STORED DATA:
____
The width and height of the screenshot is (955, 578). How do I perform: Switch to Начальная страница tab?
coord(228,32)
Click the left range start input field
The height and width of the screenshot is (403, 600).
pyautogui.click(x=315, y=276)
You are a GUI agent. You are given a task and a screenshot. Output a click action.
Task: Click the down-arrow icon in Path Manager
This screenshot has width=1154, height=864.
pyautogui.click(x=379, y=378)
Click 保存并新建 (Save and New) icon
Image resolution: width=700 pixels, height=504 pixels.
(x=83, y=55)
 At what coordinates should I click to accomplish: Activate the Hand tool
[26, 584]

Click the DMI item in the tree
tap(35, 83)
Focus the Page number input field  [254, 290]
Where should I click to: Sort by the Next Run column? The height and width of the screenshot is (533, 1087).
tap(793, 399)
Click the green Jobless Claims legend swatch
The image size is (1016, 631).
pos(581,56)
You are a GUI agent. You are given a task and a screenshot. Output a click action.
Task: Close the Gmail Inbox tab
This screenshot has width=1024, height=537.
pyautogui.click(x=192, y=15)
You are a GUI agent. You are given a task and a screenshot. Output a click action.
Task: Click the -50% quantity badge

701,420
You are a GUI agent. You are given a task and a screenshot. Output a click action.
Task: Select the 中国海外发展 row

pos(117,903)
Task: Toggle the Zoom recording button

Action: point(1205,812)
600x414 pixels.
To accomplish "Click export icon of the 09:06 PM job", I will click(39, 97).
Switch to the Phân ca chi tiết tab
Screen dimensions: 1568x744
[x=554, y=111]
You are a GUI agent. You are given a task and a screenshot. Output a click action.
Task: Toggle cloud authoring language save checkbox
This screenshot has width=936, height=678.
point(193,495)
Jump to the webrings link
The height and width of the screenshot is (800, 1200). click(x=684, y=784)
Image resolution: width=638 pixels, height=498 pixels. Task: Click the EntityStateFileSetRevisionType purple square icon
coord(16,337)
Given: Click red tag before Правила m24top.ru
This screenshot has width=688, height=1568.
____
YOUR ASSIGNMENT: What is needed is an exact transcription of all the data.

RESULT OF THE EXERCISE:
The width and height of the screenshot is (955, 578). How do I perform: Switch to Начальная страница tab?
coord(228,32)
Click the left range start input field
The height and width of the screenshot is (403, 600).
pyautogui.click(x=315, y=276)
You are a GUI agent. You are given a task and a screenshot. Output a click action.
Task: Click the down-arrow icon in Path Manager
This screenshot has width=1154, height=864.
pyautogui.click(x=379, y=378)
Click 保存并新建 (Save and New) icon
Image resolution: width=700 pixels, height=504 pixels.
(x=83, y=55)
 At what coordinates should I click to accomplish: Activate the Hand tool
[26, 584]

Click the DMI item in the tree
tap(35, 83)
Focus the Page number input field  [254, 290]
Where should I click to: Sort by the Next Run column? The height and width of the screenshot is (533, 1087).
tap(793, 399)
Click the green Jobless Claims legend swatch
The image size is (1016, 631).
pos(581,56)
You are a GUI agent. You are given a task and a screenshot. Output a click action.
Task: Close the Gmail Inbox tab
This screenshot has width=1024, height=537.
pyautogui.click(x=192, y=15)
You are a GUI agent. You are given a task and a screenshot. Output a click action.
Task: Click the -50% quantity badge

701,420
You are a GUI agent. You are given a task and a screenshot. Output a click action.
Task: Select the 中国海外发展 row

pos(117,903)
Task: Toggle the Zoom recording button

Action: point(1205,812)
600x414 pixels.
To accomplish "Click export icon of the 09:06 PM job", I will click(39, 97).
Switch to the Phân ca chi tiết tab
Screen dimensions: 1568x744
[x=554, y=111]
You are a GUI agent. You are given a task and a screenshot. Output a click action.
Task: Toggle cloud authoring language save checkbox
This screenshot has width=936, height=678.
point(193,495)
Jump to the webrings link
The height and width of the screenshot is (800, 1200). click(x=684, y=784)
Image resolution: width=638 pixels, height=498 pixels. Task: Click the EntityStateFileSetRevisionType purple square icon
coord(16,337)
Given: Click red tag before Правила m24top.ru
This screenshot has width=688, height=1568.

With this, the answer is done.